**Action item:** Pull every line with "Expand" from the material.

**Input:**
□ □ □ □ □ □ □

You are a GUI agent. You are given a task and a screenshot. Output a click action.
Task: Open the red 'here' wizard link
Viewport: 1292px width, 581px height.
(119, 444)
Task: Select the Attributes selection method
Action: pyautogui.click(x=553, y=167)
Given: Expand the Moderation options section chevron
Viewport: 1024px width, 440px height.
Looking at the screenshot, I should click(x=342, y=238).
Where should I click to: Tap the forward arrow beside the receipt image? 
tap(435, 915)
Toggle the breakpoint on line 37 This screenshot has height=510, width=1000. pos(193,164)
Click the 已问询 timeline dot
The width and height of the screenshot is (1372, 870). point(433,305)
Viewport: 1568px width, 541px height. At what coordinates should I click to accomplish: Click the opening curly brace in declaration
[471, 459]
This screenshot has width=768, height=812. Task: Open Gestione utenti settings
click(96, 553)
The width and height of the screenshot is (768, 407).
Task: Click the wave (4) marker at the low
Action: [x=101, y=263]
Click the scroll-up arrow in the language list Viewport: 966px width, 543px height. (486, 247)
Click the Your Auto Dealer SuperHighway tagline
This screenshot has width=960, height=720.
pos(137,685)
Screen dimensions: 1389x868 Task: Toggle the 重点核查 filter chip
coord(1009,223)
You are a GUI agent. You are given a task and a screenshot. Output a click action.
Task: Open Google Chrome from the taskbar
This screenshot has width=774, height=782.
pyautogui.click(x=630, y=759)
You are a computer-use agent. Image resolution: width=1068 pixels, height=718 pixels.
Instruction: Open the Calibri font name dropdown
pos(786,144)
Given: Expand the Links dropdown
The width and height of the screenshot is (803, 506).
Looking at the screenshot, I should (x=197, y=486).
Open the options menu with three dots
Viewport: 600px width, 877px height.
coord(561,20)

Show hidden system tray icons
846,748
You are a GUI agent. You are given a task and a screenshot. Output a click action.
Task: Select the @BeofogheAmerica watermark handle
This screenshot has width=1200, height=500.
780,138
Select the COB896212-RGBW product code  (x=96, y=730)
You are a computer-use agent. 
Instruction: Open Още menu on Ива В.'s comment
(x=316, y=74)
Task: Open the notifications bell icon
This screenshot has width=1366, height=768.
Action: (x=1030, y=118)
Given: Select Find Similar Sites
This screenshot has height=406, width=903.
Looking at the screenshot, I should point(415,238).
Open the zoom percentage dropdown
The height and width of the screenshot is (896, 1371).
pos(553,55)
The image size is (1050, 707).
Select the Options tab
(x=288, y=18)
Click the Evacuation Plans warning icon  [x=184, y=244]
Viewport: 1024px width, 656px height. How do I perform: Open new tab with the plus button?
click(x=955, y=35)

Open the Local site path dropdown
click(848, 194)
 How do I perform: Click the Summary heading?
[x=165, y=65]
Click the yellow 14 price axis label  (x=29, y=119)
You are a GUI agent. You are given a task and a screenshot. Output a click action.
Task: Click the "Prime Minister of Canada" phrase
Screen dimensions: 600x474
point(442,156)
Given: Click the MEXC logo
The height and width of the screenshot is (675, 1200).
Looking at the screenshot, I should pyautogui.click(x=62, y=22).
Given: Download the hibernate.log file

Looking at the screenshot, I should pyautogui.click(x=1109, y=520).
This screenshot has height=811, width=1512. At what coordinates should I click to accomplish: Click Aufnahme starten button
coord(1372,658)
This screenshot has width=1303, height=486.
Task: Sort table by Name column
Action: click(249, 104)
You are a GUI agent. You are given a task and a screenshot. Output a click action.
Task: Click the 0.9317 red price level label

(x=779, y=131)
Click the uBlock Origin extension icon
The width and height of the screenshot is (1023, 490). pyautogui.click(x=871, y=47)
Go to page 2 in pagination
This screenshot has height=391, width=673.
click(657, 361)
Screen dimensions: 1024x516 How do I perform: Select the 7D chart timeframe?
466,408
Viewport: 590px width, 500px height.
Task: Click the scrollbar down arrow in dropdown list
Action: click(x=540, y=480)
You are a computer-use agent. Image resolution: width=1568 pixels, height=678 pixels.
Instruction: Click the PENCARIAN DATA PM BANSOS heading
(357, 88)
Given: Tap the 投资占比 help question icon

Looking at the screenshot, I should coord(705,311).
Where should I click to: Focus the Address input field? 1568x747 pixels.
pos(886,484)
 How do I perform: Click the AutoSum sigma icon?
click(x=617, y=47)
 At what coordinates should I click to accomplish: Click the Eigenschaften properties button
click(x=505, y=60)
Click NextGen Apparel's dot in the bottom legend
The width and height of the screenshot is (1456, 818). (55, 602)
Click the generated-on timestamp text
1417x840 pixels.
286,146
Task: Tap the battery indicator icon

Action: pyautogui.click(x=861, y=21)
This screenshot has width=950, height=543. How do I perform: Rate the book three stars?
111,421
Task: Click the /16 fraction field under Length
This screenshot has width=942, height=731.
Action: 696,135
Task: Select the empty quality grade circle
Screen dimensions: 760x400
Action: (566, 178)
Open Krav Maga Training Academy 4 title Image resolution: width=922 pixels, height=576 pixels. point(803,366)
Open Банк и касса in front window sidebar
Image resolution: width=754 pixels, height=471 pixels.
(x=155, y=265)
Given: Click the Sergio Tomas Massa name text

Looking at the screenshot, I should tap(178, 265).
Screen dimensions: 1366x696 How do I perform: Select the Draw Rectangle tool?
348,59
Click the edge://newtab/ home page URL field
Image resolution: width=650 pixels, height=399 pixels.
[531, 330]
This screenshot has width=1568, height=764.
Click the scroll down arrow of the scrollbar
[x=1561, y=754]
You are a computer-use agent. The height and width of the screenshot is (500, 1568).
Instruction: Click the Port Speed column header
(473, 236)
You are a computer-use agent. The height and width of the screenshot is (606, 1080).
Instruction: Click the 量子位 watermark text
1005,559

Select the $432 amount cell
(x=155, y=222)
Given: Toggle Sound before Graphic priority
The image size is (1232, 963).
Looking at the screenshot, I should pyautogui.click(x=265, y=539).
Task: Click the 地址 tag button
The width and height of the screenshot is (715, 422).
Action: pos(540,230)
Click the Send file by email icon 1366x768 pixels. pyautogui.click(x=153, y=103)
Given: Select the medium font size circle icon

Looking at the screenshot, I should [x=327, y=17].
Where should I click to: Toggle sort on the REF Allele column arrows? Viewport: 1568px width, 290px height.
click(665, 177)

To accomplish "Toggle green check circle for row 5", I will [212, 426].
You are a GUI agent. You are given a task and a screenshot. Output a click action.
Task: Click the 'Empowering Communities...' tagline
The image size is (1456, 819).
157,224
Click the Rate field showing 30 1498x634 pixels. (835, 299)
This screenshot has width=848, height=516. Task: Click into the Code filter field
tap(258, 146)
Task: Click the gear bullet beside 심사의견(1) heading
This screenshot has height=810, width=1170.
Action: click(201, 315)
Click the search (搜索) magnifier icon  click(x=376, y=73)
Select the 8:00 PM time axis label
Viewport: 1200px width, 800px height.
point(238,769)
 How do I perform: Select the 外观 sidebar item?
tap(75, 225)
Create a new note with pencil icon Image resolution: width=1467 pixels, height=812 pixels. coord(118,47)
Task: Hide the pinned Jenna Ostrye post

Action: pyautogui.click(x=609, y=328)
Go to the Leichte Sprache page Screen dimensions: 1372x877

□ □ □ □ □ □ □

**Task response:**
Given: Expand the Moderation options section chevron
Given: Expand the Links dropdown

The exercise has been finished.